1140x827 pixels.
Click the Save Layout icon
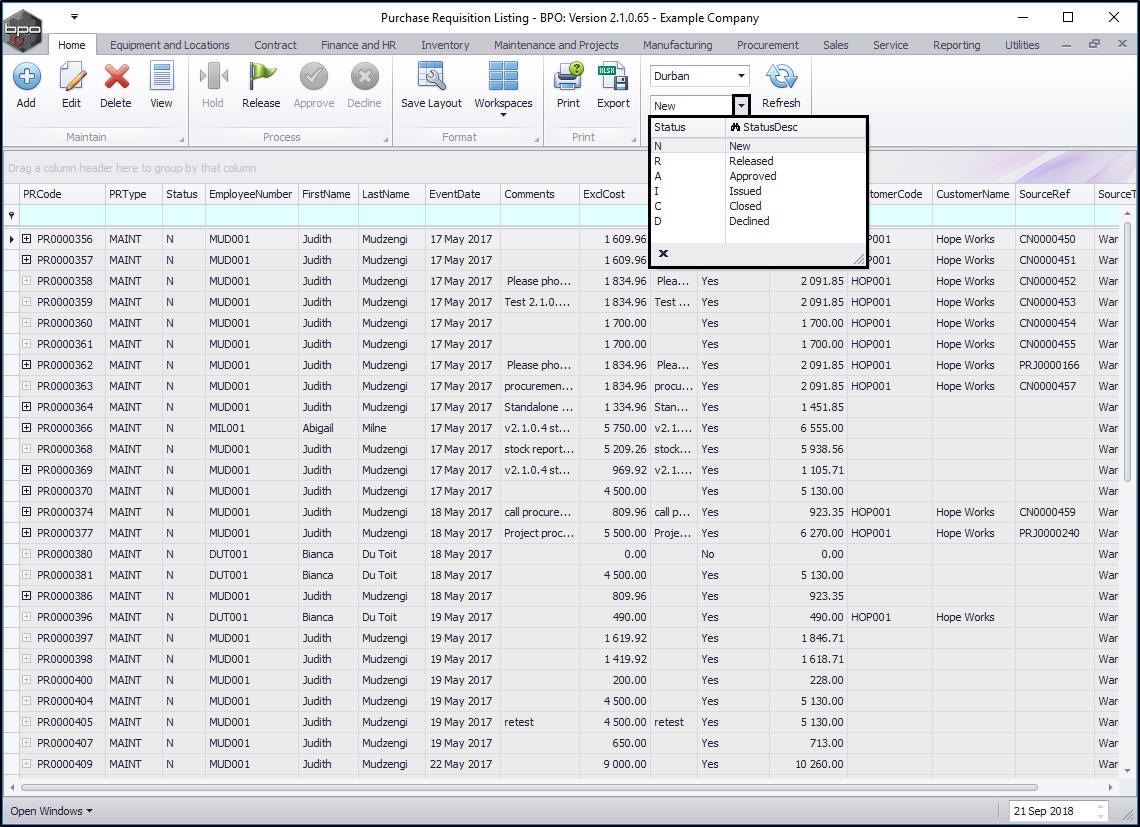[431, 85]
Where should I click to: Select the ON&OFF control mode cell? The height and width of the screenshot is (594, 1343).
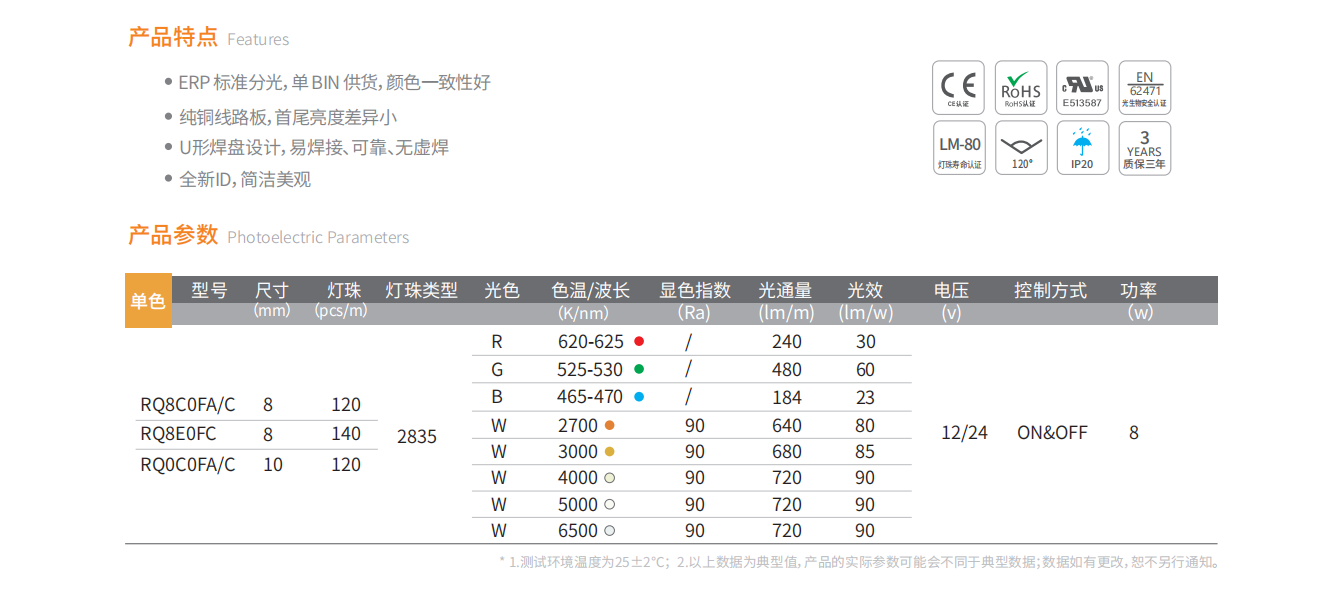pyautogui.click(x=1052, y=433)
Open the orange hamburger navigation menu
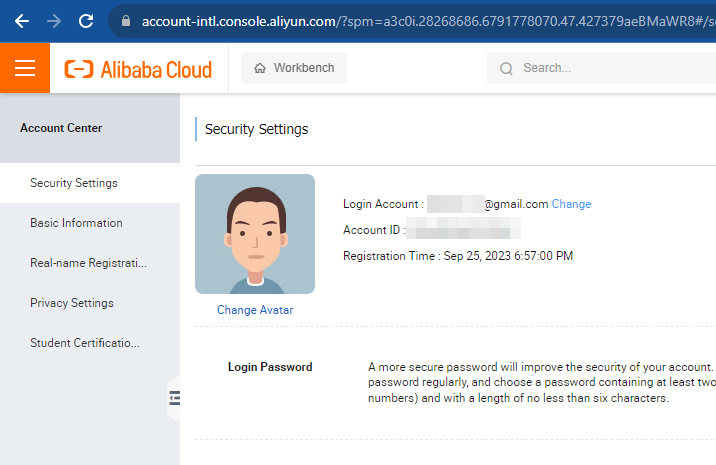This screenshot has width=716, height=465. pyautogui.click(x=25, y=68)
...
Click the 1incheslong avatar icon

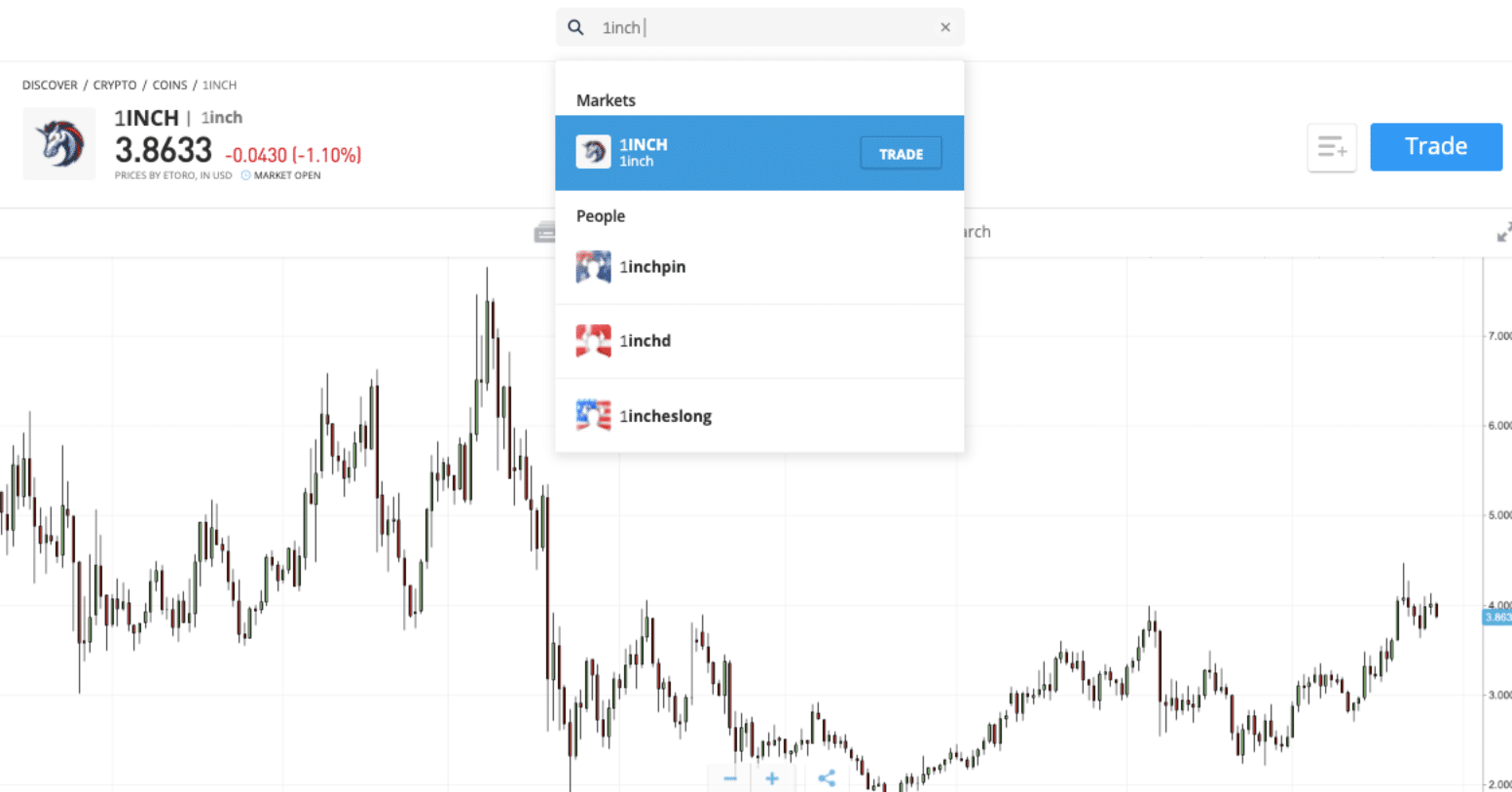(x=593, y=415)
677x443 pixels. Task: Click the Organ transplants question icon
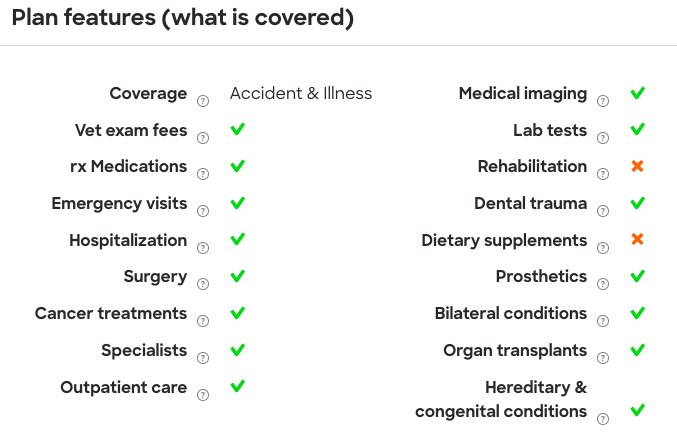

EXERCISE BRIEF:
Report every line of the material above in which "pixels" appears.

RESPONSE TO THIS TASK:
1140x827 pixels.
677x443 pixels. Task: Click the Organ transplants question icon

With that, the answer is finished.